As of this past weekend, Connecticut State Police have saved 100 people from overdoses by using Narcan in less than two years.
On Monday, Gov. Dannel Malloy and Lt. Gov. Nancy Wyman commended police for saving the 100th person from an overdose early Sunday morning in Woodbury.
“Connecticut’s state troopers are among the best in the nation, and this is proof positive that their dedication to the residents of this state is having a lasting impact,” Malloy said in a press release.
After a state law was introduced in 2014, the Department of Emergency Services and Public Protection Commissioner Dora Schriro arranged for all state troopers to complete training where they learned how to administer Narcan, and were equipped with the treatment while on duty.

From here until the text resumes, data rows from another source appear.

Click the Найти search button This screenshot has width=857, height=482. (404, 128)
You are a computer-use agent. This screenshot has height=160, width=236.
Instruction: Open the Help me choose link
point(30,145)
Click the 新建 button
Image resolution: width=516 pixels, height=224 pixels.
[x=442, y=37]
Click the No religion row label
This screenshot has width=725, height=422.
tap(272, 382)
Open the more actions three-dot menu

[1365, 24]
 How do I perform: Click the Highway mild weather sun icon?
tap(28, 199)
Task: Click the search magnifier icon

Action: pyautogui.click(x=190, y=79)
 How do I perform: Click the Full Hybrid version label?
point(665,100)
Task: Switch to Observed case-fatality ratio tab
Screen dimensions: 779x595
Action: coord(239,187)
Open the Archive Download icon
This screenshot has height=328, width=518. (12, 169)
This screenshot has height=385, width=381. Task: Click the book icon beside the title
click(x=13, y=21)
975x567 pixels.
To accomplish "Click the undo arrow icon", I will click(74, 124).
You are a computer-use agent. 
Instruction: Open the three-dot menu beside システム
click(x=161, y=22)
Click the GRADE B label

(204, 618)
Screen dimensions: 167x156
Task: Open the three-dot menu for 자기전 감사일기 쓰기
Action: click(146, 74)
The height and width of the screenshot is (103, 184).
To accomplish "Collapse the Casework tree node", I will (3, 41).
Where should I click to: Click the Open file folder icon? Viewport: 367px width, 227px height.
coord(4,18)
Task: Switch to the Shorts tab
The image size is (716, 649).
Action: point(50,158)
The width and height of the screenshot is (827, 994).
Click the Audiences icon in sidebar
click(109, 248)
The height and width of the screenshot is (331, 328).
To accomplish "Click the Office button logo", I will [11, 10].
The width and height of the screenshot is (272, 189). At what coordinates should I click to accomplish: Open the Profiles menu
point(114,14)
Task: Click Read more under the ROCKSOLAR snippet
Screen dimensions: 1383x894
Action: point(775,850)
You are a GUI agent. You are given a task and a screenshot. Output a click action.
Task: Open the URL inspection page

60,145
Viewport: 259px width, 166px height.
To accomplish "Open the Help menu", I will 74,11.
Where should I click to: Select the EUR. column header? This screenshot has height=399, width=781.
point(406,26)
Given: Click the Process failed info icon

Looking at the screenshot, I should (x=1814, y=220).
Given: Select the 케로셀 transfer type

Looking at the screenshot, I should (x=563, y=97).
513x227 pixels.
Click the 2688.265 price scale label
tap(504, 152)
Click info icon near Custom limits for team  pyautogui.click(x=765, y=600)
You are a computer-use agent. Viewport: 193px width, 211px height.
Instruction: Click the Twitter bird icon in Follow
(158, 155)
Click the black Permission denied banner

“Giving first responders access to Narcan – and the training to use it – saves lives,” Lt. Governor Wyman said. “This announcement makes clear just how important this strategy has been to our overall efforts to combat opioid abuse. But more importantly, it speaks to our commitment to protecting to public health and the residents who deal with addiction.”
“I am proud of our troopers. Their commitment to the safety and wellbeing of everyone who lives in Connecticut, including residents grappling with opioid addiction, is second to none,” Commissioner Schriro said. “One hundred people who were in severe medical distress were given a second chance to address their addiction because of the actions of Connecticut State Troopers.”